▶ Work order:
Output only how many lines below contain "正直に言います".

━━━ Record set ━━━

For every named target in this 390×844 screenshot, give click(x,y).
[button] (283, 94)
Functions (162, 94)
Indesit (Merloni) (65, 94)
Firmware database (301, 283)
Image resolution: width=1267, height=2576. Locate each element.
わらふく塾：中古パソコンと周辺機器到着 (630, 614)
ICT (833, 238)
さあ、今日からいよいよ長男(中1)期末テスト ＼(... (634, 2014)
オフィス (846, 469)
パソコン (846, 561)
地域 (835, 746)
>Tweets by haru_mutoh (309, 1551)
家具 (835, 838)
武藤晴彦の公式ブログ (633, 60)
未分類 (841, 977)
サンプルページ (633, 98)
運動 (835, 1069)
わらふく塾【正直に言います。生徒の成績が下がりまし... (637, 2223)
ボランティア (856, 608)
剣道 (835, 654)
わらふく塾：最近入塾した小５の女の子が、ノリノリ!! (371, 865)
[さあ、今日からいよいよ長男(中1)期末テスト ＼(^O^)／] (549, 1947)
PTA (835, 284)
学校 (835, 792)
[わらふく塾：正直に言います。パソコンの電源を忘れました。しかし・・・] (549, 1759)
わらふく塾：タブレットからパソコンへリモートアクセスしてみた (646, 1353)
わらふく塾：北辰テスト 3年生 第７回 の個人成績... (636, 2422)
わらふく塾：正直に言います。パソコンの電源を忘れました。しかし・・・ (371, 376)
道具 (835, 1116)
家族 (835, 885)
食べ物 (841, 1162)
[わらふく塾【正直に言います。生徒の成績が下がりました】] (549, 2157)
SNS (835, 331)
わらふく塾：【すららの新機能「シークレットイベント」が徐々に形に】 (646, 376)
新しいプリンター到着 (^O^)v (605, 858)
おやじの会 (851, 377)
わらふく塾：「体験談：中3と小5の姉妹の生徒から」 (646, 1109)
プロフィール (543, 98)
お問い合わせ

━━━

▶ Response area:
4